One of my favorite parts of the play is when the jailer refuses to grant More any time longer to say goodbye to his family. "You've got to understand, sir -- I'm just a plain, simple man," he pleads, and leads the Mores away. Thomas, overcome, bursts out passionately, "Sweet Jesus! these plain, simple men!" You can feel his desperate jealousy and contempt for the men who are free from the constraints of conscience, who are able to give up their principles so easily.
In the end, the Common Man is completely insignificant in the light of something much more great and wonderful. He's lost his control of the audience. Thomas More is martyred with an awesome finality. His act is complete. The play is complete. And yet, the Common Man (or maybe Robert Bolt?) tries to have the final word, tries to slip in a snarky epilogue. I've heard some interpret his line "If we should bump into one another, recognize me" as a warning about the power of the masses, but this doesn't compel me because the Common Man has been at best a tool, and never an agent of the schemes afoot. For me, his lines fall flat. He may have started out as a semi-sympathetic character, but by the end of the play the adjective "common" has ceased to have any connection with -- as Bolt intended -- the phrase "most often found" and has really come to mean "base". To me, he sounds as if he's trying to reestablish himself, but even he is a bit unnerved by the influence of something greater than himself. He's lost a bit of his complacency. He blames Thomas for what has happened ("If you must make trouble, make the sort of trouble that's expected"), but I think he's really trying to get his self-assurance back. (That's how I'd direct him, anyway.)

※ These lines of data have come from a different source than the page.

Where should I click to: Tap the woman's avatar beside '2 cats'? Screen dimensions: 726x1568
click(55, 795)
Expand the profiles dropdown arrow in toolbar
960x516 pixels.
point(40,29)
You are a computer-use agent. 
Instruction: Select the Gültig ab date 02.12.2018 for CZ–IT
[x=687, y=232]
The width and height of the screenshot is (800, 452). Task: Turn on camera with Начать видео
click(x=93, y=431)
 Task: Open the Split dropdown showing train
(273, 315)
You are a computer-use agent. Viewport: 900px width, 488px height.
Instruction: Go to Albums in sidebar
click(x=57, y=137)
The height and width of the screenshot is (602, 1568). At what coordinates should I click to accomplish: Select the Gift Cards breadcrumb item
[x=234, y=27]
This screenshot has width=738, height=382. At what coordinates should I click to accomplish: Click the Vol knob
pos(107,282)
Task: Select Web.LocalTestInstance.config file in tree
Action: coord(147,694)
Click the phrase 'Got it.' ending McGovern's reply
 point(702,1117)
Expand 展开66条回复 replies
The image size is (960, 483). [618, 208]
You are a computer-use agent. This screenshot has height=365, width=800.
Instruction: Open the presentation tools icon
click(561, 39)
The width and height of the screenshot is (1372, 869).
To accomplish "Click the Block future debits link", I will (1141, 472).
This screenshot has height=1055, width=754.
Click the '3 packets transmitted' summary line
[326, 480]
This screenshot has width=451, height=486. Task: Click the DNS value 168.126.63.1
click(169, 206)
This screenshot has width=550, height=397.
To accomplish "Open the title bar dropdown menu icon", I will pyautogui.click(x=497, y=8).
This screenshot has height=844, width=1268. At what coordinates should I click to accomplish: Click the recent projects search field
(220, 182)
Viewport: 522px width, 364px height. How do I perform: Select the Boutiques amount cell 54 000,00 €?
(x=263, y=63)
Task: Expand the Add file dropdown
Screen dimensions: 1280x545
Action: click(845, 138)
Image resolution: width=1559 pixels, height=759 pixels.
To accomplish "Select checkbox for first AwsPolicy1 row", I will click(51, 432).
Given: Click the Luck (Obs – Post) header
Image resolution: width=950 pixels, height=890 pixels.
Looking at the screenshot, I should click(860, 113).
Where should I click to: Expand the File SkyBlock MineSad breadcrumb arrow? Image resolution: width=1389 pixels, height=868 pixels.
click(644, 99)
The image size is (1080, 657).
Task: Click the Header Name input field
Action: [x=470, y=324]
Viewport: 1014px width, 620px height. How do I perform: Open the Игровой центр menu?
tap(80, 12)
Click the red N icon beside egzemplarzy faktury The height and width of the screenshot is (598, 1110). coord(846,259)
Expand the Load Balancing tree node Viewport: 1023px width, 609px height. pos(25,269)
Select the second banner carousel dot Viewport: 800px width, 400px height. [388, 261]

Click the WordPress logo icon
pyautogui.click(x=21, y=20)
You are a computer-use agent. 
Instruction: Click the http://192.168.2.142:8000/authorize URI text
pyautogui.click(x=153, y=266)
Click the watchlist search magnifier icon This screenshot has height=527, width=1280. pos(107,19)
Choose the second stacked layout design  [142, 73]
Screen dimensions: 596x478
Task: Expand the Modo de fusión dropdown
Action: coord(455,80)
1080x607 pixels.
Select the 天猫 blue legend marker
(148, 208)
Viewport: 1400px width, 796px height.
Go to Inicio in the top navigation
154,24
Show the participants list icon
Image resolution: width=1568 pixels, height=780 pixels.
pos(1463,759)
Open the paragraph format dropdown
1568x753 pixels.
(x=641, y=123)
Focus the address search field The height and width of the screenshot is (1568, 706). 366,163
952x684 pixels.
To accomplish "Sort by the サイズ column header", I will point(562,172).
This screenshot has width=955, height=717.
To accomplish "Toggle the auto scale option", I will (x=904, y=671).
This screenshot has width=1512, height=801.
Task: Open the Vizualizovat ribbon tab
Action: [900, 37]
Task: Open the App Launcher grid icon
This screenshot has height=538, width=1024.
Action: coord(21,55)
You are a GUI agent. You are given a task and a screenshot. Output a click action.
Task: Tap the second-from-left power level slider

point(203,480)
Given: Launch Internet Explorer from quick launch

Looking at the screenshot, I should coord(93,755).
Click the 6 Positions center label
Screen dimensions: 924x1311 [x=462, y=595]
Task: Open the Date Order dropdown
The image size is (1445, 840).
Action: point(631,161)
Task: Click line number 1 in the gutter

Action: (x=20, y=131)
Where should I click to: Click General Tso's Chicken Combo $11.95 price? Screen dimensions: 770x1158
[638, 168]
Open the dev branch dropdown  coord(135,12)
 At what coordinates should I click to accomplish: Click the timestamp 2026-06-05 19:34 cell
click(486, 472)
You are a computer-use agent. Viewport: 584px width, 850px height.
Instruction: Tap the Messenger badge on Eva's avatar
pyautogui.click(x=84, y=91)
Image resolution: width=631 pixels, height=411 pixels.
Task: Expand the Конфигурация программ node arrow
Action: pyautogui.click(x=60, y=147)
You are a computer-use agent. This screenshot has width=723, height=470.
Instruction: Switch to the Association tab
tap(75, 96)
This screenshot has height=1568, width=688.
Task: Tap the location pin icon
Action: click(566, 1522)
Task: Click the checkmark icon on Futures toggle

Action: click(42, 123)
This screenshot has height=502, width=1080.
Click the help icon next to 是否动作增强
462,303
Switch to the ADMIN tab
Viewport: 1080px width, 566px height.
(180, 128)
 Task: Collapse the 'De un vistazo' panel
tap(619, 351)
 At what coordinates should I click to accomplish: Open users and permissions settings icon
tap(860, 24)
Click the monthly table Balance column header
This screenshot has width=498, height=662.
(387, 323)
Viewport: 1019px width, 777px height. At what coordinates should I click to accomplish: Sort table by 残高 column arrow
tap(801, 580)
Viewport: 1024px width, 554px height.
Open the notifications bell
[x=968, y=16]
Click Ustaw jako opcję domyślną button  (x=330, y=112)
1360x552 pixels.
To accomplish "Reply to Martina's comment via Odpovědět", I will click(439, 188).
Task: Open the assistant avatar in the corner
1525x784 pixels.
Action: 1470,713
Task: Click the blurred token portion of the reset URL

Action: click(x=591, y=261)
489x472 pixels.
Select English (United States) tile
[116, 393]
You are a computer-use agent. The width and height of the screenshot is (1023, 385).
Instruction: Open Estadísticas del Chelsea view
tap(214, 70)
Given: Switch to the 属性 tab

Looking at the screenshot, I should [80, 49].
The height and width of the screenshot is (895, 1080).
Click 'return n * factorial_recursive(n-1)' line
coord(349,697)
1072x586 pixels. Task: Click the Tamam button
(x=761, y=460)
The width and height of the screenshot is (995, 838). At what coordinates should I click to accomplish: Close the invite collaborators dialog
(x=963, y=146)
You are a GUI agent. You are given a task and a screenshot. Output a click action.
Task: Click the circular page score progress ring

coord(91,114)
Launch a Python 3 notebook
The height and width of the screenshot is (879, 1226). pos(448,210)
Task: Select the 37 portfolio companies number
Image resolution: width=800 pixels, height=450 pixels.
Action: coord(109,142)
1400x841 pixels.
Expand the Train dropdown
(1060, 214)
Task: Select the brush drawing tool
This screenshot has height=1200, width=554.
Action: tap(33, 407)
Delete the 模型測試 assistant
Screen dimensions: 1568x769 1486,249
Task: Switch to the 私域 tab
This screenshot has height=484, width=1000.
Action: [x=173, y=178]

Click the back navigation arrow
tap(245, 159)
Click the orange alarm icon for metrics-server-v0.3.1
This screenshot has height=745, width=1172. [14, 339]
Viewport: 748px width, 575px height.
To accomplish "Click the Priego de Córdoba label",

The Common Man is very human. He represents the underbelly of humanity, the stuff we're ashamed of and are trying to work off. Thomas More represents the good in the soul, the part that clings to the Lord. Because that is our true self.
How is this related to the original theme of my post? Well, mostly it's here because I felt so violated by that other book I read that I needed to think about something uplifting. But also, as my family will tell you, I just like to talk about A Man For All Seasons any chance I can get.